Bayesian Predictive Inference Beyond Martingales
Marco Battiston, Lorenzo Cappello

TL;DR
This paper introduces a new class of random variables called Almost Conditional Identically Distributed (a.c.i.d.) that relax traditional assumptions, enabling broader Bayesian predictive inference without likelihoods or MCMC, applicable to recursive algorithms.
Contribution
It defines a.c.i.d. random variables, analyzes their properties, and demonstrates their relevance to Bayesian predictive inference beyond classical assumptions.
Findings
A.c.i.d. variables are asymptotically exchangeable.
They include kernel estimators and Bayesian bootstraps.

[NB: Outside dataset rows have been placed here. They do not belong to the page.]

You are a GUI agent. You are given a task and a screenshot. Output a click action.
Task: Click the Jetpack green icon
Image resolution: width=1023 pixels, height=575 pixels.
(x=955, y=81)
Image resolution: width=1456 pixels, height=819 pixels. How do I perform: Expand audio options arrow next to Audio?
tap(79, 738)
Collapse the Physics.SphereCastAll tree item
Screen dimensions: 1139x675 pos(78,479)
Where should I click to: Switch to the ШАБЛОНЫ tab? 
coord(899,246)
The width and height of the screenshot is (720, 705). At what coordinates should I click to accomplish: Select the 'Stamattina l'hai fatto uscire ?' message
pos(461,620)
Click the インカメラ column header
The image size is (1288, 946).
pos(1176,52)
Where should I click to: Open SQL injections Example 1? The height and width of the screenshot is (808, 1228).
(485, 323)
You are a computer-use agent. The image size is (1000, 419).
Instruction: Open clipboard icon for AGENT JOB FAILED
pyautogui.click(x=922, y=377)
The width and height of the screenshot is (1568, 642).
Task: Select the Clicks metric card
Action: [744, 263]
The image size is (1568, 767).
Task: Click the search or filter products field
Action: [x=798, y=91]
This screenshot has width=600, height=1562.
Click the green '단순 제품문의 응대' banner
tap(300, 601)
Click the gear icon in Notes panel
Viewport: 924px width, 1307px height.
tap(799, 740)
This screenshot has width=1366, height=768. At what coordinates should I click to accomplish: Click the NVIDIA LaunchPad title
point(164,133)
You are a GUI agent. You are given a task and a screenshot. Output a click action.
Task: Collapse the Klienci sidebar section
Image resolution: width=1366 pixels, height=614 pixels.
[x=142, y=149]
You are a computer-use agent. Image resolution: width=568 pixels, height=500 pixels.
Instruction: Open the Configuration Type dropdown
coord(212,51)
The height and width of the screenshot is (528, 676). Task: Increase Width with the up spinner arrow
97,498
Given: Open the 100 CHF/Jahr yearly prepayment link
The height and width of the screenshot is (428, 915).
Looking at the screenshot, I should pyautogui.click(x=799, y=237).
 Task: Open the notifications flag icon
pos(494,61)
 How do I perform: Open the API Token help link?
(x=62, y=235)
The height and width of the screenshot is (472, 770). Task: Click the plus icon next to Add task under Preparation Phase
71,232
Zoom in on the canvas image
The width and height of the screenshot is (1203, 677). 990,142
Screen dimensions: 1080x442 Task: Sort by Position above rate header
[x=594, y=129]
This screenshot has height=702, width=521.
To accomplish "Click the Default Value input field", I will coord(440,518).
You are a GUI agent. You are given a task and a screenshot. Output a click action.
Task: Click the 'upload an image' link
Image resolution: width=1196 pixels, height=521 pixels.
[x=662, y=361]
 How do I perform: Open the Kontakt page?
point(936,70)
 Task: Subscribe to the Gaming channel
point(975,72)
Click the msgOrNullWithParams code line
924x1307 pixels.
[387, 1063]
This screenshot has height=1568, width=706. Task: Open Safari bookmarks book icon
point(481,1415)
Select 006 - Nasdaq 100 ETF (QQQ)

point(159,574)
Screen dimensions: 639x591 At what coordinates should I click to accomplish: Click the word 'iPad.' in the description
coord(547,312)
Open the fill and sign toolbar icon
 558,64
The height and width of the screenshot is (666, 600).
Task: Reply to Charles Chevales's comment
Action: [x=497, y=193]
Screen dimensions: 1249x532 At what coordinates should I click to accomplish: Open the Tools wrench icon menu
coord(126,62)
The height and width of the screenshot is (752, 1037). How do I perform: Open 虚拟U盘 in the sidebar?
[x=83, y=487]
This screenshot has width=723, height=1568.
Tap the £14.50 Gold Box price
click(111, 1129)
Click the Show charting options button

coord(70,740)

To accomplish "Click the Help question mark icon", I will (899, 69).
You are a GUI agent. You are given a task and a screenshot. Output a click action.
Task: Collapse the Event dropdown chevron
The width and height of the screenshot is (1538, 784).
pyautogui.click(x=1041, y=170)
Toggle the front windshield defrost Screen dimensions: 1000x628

The framework relaxes exchangeability and iid assumptions.
Abstract
There is a growing interest in the so-called Bayesian Predictive Inference approach, which allows to perform Bayesian inference without specifying the likelihood and prior of the model, or the need of any MCMC. Instead, only a sequence of predictive distributions for the observations is required, and inference on the unknown estimand can be performed, cheaply in parallel, using bootstrap-type schemes. Understanding which classes of predictive distributions can be used within this framework, is still a key open question. We relax commonly used probabilistic assumptions on the observations, namely exchangeability and conditional identical distribution, and on their predictive distributions, being measure-valued martingales, by introducing the new class of Almost Conditional Identically Distributed (a.c.i.d.) random variables. This class assumes that the predictive distributions are…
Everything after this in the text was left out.